### DIRECTIONS
Nothing but the lines from the one containing "This screenshot has width=216, height=152." through the last line of the entries should appear in the output, each verbatim.

[DATA UNDER STUDY Boundary: Start]

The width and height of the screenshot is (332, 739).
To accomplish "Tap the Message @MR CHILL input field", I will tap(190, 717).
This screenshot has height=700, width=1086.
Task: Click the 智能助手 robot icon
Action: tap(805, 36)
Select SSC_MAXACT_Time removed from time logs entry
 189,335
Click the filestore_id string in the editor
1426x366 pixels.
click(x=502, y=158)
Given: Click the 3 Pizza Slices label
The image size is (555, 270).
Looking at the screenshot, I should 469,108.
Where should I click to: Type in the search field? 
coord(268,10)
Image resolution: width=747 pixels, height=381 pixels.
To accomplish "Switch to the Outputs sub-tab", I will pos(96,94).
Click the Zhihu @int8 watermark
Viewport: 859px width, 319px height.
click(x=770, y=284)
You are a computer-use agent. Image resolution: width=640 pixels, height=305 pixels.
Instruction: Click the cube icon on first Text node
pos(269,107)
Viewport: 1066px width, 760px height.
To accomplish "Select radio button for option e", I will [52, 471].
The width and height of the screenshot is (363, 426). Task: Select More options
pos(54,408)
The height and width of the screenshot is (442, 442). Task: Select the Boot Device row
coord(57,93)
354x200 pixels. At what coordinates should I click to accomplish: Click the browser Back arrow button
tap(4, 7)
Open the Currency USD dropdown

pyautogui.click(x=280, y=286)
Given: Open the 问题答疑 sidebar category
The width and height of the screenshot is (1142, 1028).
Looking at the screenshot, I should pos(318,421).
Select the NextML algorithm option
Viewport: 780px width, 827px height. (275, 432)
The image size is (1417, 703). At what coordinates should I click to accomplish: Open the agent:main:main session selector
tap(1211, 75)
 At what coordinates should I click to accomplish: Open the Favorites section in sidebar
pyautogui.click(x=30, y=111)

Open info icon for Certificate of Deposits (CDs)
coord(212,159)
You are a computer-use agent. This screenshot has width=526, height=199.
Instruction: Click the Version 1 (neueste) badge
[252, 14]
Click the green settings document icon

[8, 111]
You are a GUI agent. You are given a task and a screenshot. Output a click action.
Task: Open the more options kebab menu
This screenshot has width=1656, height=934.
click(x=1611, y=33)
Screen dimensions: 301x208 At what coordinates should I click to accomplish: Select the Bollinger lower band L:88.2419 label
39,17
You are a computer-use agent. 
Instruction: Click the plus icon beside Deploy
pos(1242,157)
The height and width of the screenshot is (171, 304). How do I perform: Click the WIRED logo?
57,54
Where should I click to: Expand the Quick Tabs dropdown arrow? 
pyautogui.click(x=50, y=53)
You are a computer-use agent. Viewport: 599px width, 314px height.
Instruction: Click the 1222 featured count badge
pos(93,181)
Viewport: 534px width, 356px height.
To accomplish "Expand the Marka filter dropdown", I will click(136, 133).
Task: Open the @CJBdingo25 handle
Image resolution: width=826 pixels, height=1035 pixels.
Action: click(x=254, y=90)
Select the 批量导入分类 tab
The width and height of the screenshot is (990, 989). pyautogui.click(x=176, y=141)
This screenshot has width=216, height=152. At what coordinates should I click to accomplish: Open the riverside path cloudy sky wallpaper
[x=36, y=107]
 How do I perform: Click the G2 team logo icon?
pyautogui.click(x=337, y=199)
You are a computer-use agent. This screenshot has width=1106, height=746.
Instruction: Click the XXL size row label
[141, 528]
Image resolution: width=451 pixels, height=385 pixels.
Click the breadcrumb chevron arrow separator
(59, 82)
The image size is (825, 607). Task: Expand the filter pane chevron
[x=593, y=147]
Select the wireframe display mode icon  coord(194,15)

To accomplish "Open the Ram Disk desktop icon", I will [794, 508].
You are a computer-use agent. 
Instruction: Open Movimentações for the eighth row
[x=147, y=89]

[DATA UNDER STUDY Boundary: End]

### OUTPUT OF THE TASK
This screenshot has width=216, height=152. At what coordinates should I click to accomplish: Open the riverside path cloudy sky wallpaper
[x=36, y=107]
 How do I perform: Click the G2 team logo icon?
pyautogui.click(x=337, y=199)
You are a computer-use agent. This screenshot has width=1106, height=746.
Instruction: Click the XXL size row label
[141, 528]
Image resolution: width=451 pixels, height=385 pixels.
Click the breadcrumb chevron arrow separator
(59, 82)
The image size is (825, 607). Task: Expand the filter pane chevron
[x=593, y=147]
Select the wireframe display mode icon  coord(194,15)

To accomplish "Open the Ram Disk desktop icon", I will [794, 508].
You are a computer-use agent. 
Instruction: Open Movimentações for the eighth row
[x=147, y=89]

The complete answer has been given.